What is being asked:
Skip the pictures. Transcribe the rest of the data below without changing a word.

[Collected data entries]
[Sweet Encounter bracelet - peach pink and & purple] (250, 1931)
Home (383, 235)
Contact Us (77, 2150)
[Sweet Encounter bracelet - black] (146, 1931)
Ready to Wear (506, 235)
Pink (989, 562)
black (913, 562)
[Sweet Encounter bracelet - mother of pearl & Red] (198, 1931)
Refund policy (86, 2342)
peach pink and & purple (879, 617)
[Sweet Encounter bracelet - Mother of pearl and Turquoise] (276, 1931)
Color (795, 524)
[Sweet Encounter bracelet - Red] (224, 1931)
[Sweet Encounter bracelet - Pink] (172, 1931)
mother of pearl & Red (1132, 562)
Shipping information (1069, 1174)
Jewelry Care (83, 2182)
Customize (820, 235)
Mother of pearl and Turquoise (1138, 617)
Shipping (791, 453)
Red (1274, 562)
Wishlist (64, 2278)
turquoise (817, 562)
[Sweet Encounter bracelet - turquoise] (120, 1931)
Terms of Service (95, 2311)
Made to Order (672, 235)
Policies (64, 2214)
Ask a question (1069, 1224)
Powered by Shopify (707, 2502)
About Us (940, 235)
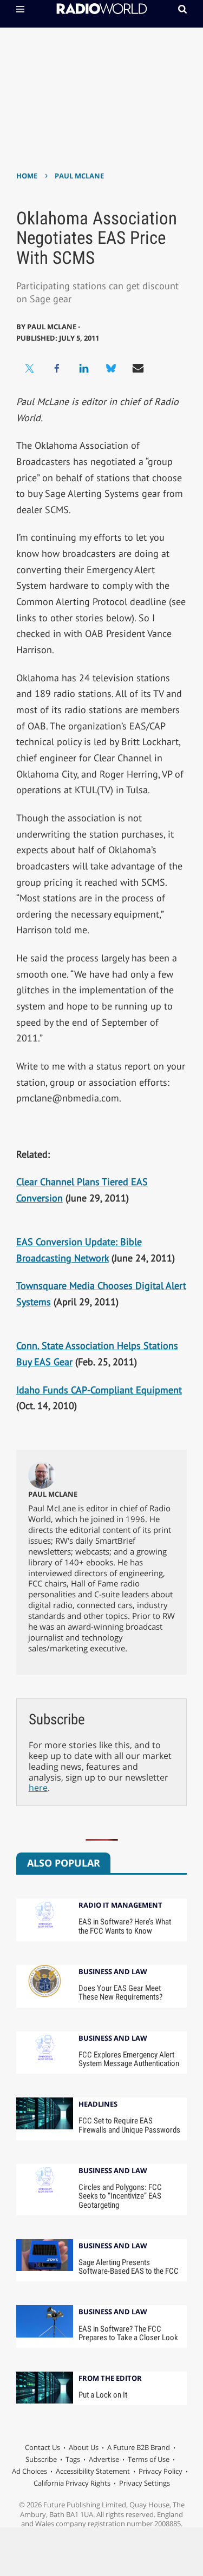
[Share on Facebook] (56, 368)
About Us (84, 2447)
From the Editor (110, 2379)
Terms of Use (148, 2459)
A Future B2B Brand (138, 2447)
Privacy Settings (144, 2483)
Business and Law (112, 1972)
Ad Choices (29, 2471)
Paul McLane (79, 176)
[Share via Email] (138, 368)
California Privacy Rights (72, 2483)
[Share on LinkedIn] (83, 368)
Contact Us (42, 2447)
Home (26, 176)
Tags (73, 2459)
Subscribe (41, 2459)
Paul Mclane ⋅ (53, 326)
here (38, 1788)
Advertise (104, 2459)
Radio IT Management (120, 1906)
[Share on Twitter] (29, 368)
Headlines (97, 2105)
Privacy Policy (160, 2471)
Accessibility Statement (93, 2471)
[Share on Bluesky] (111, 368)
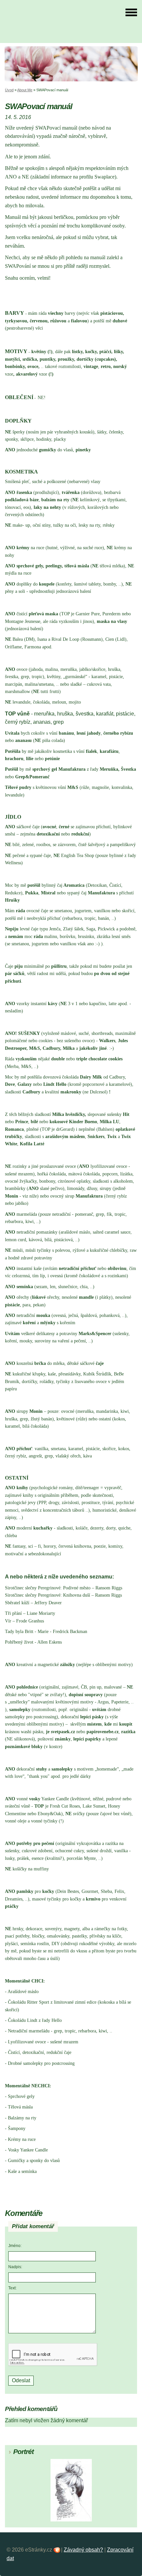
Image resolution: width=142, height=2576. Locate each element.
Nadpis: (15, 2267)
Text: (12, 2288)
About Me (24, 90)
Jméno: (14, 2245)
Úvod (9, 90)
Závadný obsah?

Answer section:
[Sweet Encounter bracelet - peach pink and & purple] (250, 1931)
Home (383, 235)
Contact Us (77, 2150)
[Sweet Encounter bracelet - black] (146, 1931)
Ready to Wear (506, 235)
Pink (989, 562)
black (913, 562)
[Sweet Encounter bracelet - mother of pearl & Red] (198, 1931)
Refund policy (86, 2342)
peach pink and & purple (879, 617)
[Sweet Encounter bracelet - Mother of pearl and Turquoise] (276, 1931)
Color (795, 524)
[Sweet Encounter bracelet - Red] (224, 1931)
[Sweet Encounter bracelet - Pink] (172, 1931)
mother of pearl & Red (1132, 562)
Shipping information (1069, 1174)
Jewelry Care (83, 2182)
Customize (820, 235)
Mother of pearl and Turquoise (1138, 617)
Shipping (791, 453)
Red (1274, 562)
Wishlist (64, 2278)
turquoise (817, 562)
[Sweet Encounter bracelet - turquoise] (120, 1931)
Terms of Service (95, 2311)
Made to Order (672, 235)
Policies (64, 2214)
Ask a question (1069, 1224)
Powered by Shopify (707, 2502)
About Us (940, 235)
[Share on Facebook] (56, 368)
About Us (84, 2447)
From the Editor (110, 2379)
Terms of Use (148, 2459)
A Future B2B Brand (138, 2447)
Privacy Settings (144, 2483)
Business and Law (112, 1972)
Ad Choices (29, 2471)
Paul McLane (79, 176)
[Share via Email] (138, 368)
California Privacy Rights (72, 2483)
[Share on LinkedIn] (83, 368)
Contact Us (42, 2447)
Home (26, 176)
Tags (73, 2459)
Subscribe (41, 2459)
Paul Mclane ⋅ (53, 326)
here (38, 1788)
Advertise (104, 2459)
Radio IT Management (120, 1906)
[Share on Twitter] (29, 368)
Headlines (97, 2105)
Privacy Policy (160, 2471)
Accessibility Statement (93, 2471)
[Share on Bluesky] (111, 368)
Image resolution: width=142, height=2576. Locate each element.
Nadpis: (15, 2267)
Text: (12, 2288)
About Me (24, 90)
Jméno: (14, 2245)
Úvod (9, 90)
Závadný obsah?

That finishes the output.